You will need to establish a good system of communication with your partner. Any miscommunication could endanger both of your lives. You will both need to know all the climbing signals and signs. Use the same “language” and you will be safe together.
The following tips can be implemented for better communication with your climbing partner.
- Formal voice commands which are clear and concise will avoid miscommunication
- Bad communication creates danger. Never make assumptions and be clear about the message.
- Never take your partner off belay if you have not clearly heard the words “off belay.”
- If there are many climbers on the cliff with you, always begin a command with your partner’s name to avoid confusion.
- Set in place some non-verbal commands that the two of you clearly understand. Wind or gushing water can drown out the sound. A series of tugs on the rope can communicate with the one on the other end of it.
- Make a system using numbers of tugs to have specific meanings with your partner which both of you will understand.
- When doing this type of climbing, you will need to be sure to have with you all the right gear and equipment, such as nuts and cams. These create anchors and place protection on the route.

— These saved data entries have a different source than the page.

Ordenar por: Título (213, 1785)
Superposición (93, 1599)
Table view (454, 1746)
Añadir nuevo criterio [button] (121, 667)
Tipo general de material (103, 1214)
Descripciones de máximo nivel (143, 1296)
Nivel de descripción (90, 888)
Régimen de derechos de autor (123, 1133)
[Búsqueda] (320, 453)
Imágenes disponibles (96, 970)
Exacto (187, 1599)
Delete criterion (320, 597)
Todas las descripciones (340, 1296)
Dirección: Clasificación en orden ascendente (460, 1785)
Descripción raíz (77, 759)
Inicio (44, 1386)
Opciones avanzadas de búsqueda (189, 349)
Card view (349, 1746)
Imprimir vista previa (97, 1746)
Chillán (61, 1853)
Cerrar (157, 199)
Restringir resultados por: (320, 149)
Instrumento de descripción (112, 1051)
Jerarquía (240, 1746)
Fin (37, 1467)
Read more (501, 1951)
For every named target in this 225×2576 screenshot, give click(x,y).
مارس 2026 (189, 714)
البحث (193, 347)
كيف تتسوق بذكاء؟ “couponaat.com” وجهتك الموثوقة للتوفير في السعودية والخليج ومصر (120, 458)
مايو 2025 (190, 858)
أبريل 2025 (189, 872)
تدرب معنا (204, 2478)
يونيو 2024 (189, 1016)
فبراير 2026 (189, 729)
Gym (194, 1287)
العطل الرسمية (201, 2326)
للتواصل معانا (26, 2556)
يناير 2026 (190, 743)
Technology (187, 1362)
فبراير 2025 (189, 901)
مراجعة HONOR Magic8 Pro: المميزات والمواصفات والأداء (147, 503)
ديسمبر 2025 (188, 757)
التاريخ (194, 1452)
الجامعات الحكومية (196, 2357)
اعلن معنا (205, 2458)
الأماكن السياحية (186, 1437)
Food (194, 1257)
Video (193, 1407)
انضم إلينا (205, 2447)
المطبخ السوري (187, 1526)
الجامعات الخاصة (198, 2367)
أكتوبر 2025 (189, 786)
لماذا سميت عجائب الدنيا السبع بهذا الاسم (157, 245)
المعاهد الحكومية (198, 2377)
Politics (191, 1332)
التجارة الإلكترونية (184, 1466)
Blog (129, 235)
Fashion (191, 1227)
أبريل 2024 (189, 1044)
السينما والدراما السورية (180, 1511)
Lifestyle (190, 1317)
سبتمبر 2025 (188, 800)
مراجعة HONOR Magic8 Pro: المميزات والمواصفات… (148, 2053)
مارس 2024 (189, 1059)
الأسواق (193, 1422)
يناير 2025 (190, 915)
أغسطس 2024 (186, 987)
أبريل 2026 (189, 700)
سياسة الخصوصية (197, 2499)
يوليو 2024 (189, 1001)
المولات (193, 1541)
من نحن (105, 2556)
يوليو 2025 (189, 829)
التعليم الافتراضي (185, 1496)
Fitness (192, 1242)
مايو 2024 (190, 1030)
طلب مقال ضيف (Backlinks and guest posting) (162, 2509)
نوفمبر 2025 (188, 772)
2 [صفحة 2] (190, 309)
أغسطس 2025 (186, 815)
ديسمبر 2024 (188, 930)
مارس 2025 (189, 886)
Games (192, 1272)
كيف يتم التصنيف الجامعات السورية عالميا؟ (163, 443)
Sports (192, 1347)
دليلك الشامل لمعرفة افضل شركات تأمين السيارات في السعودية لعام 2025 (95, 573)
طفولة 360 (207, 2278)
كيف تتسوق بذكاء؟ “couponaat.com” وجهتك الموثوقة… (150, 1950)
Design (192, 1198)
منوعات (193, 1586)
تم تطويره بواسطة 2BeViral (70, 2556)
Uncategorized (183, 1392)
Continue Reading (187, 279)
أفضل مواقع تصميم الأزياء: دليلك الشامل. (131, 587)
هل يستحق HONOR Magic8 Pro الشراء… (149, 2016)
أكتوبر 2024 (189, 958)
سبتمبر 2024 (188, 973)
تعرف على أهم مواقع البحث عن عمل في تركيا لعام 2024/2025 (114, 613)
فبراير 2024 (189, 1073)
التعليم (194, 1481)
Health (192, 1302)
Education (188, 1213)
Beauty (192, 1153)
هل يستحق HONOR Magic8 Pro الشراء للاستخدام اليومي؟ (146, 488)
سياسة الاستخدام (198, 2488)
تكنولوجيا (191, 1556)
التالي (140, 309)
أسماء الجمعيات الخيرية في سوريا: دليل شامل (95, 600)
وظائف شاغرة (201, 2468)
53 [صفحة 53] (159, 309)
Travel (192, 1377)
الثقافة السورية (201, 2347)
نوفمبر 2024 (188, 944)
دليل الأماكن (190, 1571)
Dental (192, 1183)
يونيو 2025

- When you are tackling a single pitch or a sports route, you will be able to count the bolts and anchors. In the case of traditional routes, this is a bit more difficult.
- It can be difficult to decide just which pieces of gear you will need. It is far worse to have too few bits of gear than to find you have too many.
- Assess the route carefully before you begin to climb and work out what you may need.
- A guidebook is just a guide and if you think you need more gear than it recommends, take it. Climbing without enough gear is scary and will endanger your life. Take along plenty of nuts, cams, carabiners, and slings.
- You may find runout sections where gear cannot be placed.
Count the bolts
Before beginning to lead a sport route, you should count the bolts.
- Take along with you some extra quickdraws in case you drop one.
- Extra slings may also come in handy.
The famous mountaineer Edward Whymper, who did the first climb of the Matterhorn in 1865, wrote about it in his book called Scrambles Amongst the Alps 1860-69:
“There have been joys too great to be described in words, and there have been griefs upon which I have not dared to dwell; and with these in mind I say: Climb if you will, but remember that courage and strength are nought without prudence and that a momentary negligence may destroy the happiness of a lifetime. Do nothing in haste; look well to each step, and from the beginning think what may be the end.”
That sums up the exhilaration, the sense of achievement and the fear that accompanies climbing in a nutshell.